_Exercise brief_.
What's wanted is each entry repeated verbatim, minus its images.

####################

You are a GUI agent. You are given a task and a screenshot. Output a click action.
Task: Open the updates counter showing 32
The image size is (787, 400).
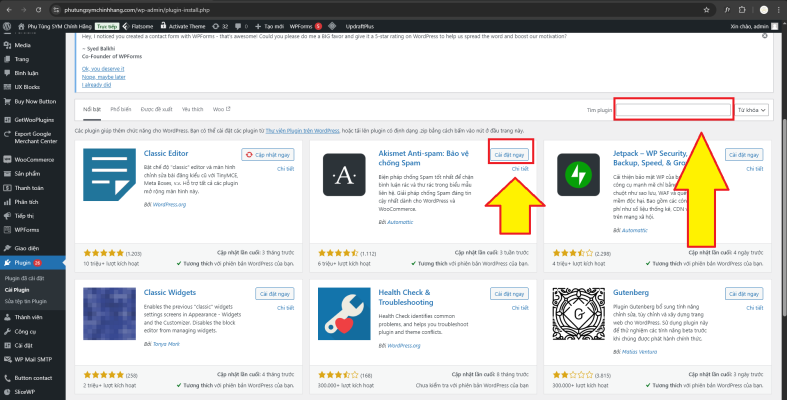click(x=217, y=26)
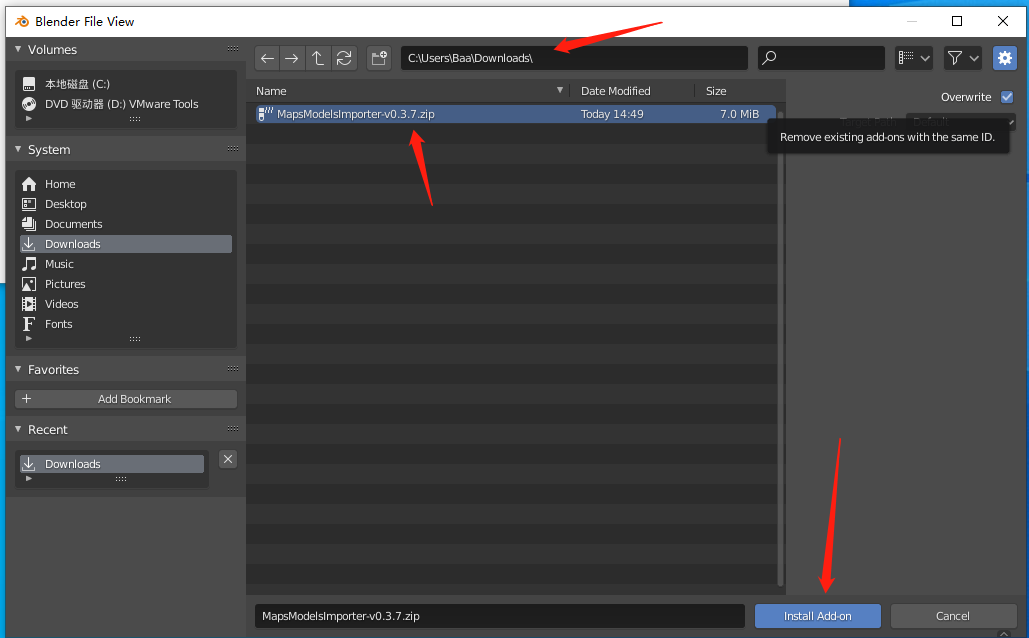Click the Cancel button
This screenshot has width=1029, height=638.
click(x=953, y=616)
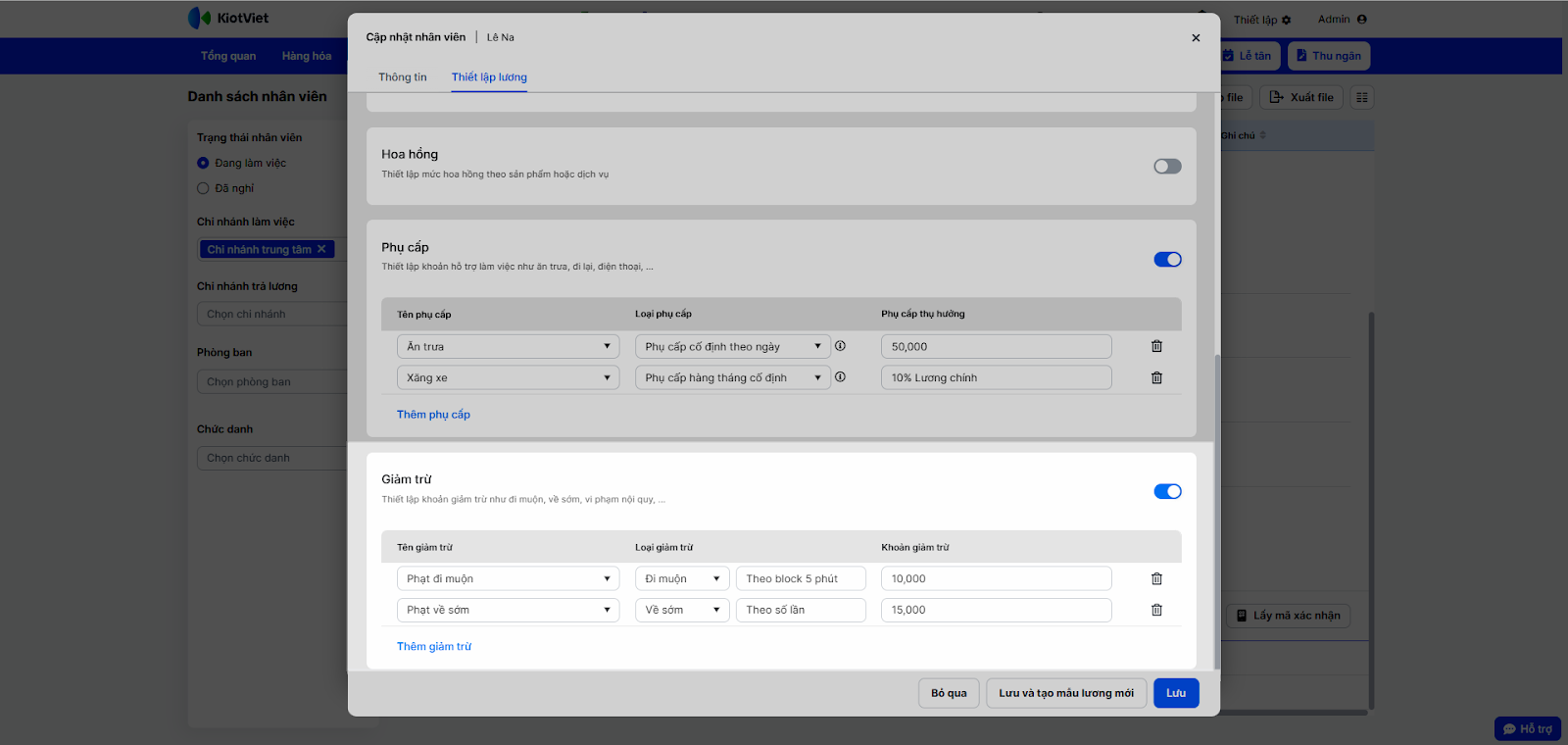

####################

_Exercise output_.
You are a GUI agent. You are given a task and a screenshot. Output a click action.
Task: Open the updates counter showing 32
The image size is (787, 400).
click(x=217, y=26)
Click the Cancel button
This screenshot has width=1029, height=638.
click(x=953, y=616)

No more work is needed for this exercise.